INPUT ROWS start

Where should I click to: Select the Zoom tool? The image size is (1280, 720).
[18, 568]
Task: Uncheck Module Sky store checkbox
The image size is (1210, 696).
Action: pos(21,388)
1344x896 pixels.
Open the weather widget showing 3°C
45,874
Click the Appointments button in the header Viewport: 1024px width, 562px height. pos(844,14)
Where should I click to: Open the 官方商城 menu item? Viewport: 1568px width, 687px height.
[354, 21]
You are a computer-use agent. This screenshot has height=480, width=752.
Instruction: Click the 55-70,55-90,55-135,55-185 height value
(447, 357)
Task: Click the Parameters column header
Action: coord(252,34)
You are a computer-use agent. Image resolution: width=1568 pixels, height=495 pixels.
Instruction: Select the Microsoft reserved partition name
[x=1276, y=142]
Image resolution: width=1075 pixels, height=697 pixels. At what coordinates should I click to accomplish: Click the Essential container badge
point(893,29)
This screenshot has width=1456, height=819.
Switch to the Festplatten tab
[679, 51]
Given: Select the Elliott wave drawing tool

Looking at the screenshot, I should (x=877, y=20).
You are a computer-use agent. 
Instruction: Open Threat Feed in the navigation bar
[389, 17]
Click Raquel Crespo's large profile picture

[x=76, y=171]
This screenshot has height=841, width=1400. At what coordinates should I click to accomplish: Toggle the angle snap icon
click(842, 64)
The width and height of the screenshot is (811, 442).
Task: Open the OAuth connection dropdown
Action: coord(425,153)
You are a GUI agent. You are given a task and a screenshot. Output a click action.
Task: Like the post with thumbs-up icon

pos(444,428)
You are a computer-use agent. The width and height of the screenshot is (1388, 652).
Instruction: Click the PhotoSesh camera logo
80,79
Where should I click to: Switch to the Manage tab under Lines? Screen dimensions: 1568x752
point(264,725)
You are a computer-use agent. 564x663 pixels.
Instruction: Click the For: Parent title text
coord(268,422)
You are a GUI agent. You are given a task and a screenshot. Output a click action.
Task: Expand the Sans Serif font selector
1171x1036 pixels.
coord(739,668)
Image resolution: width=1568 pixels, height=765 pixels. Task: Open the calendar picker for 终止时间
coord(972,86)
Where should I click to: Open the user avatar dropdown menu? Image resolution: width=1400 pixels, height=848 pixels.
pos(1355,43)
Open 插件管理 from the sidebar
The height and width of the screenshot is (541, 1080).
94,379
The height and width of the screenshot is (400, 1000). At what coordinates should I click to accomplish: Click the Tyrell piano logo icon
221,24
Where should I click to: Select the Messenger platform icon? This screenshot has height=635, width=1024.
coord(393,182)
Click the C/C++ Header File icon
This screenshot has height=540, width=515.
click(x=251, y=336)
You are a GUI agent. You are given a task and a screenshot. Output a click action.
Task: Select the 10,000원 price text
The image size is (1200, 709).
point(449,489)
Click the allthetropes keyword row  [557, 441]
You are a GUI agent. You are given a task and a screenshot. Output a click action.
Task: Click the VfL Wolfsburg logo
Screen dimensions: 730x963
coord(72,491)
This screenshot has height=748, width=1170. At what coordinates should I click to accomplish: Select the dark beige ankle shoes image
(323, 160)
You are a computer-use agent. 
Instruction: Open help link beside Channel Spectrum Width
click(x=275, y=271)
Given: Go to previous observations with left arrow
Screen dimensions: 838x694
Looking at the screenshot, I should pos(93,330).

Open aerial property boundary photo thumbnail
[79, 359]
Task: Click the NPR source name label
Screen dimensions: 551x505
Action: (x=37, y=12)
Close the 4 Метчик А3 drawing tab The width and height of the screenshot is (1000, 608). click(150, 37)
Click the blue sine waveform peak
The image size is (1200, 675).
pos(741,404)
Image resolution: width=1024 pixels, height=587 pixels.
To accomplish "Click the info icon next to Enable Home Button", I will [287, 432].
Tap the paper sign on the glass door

INPUT ROWS end

» WORK REQUIRED: Rewrite the material, replacing every "computer-use agent" with "desktop agent" and leaving everything else unchanged.

» ANSWER FOR THE TASK:
Where should I click to: Select the Zoom tool? The image size is (1280, 720).
[18, 568]
Task: Uncheck Module Sky store checkbox
The image size is (1210, 696).
Action: pos(21,388)
1344x896 pixels.
Open the weather widget showing 3°C
45,874
Click the Appointments button in the header Viewport: 1024px width, 562px height. pos(844,14)
Where should I click to: Open the 官方商城 menu item? Viewport: 1568px width, 687px height.
[354, 21]
You are a desktop agent. This screenshot has height=480, width=752.
Instruction: Click the 55-70,55-90,55-135,55-185 height value
(447, 357)
Task: Click the Parameters column header
Action: coord(252,34)
You are a desktop agent. Image resolution: width=1568 pixels, height=495 pixels.
Instruction: Select the Microsoft reserved partition name
[x=1276, y=142]
Image resolution: width=1075 pixels, height=697 pixels. At what coordinates should I click to accomplish: Click the Essential container badge
point(893,29)
This screenshot has width=1456, height=819.
Switch to the Festplatten tab
[679, 51]
Given: Select the Elliott wave drawing tool

Looking at the screenshot, I should (x=877, y=20).
You are a desktop agent. 
Instruction: Open Threat Feed in the navigation bar
[389, 17]
Click Raquel Crespo's large profile picture

[x=76, y=171]
This screenshot has height=841, width=1400. At what coordinates should I click to accomplish: Toggle the angle snap icon
click(842, 64)
The width and height of the screenshot is (811, 442).
Task: Open the OAuth connection dropdown
Action: coord(425,153)
You are a GUI agent. You are given a task and a screenshot. Output a click action.
Task: Like the post with thumbs-up icon

pos(444,428)
You are a desktop agent. The width and height of the screenshot is (1388, 652).
Instruction: Click the PhotoSesh camera logo
80,79
Where should I click to: Switch to the Manage tab under Lines? Screen dimensions: 1568x752
point(264,725)
You are a desktop agent. 564x663 pixels.
Instruction: Click the For: Parent title text
coord(268,422)
You are a GUI agent. You are given a task and a screenshot. Output a click action.
Task: Expand the Sans Serif font selector
1171x1036 pixels.
coord(739,668)
Image resolution: width=1568 pixels, height=765 pixels. Task: Open the calendar picker for 终止时间
coord(972,86)
Where should I click to: Open the user avatar dropdown menu? Image resolution: width=1400 pixels, height=848 pixels.
pos(1355,43)
Open 插件管理 from the sidebar
The height and width of the screenshot is (541, 1080).
94,379
The height and width of the screenshot is (400, 1000). At what coordinates should I click to accomplish: Click the Tyrell piano logo icon
221,24
Where should I click to: Select the Messenger platform icon? This screenshot has height=635, width=1024.
coord(393,182)
Click the C/C++ Header File icon
This screenshot has height=540, width=515.
click(x=251, y=336)
You are a GUI agent. You are given a task and a screenshot. Output a click action.
Task: Select the 10,000원 price text
The image size is (1200, 709).
point(449,489)
Click the allthetropes keyword row  [557, 441]
You are a GUI agent. You are given a task and a screenshot. Output a click action.
Task: Click the VfL Wolfsburg logo
Screen dimensions: 730x963
coord(72,491)
This screenshot has height=748, width=1170. At what coordinates should I click to accomplish: Select the dark beige ankle shoes image
(323, 160)
You are a desktop agent. 
Instruction: Open help link beside Channel Spectrum Width
click(x=275, y=271)
Given: Go to previous observations with left arrow
Screen dimensions: 838x694
Looking at the screenshot, I should pos(93,330).

Open aerial property boundary photo thumbnail
[79, 359]
Task: Click the NPR source name label
Screen dimensions: 551x505
Action: (x=37, y=12)
Close the 4 Метчик А3 drawing tab The width and height of the screenshot is (1000, 608). click(150, 37)
Click the blue sine waveform peak
The image size is (1200, 675).
pos(741,404)
Image resolution: width=1024 pixels, height=587 pixels.
To accomplish "Click the info icon next to Enable Home Button", I will [287, 432].
Tap the paper sign on the glass door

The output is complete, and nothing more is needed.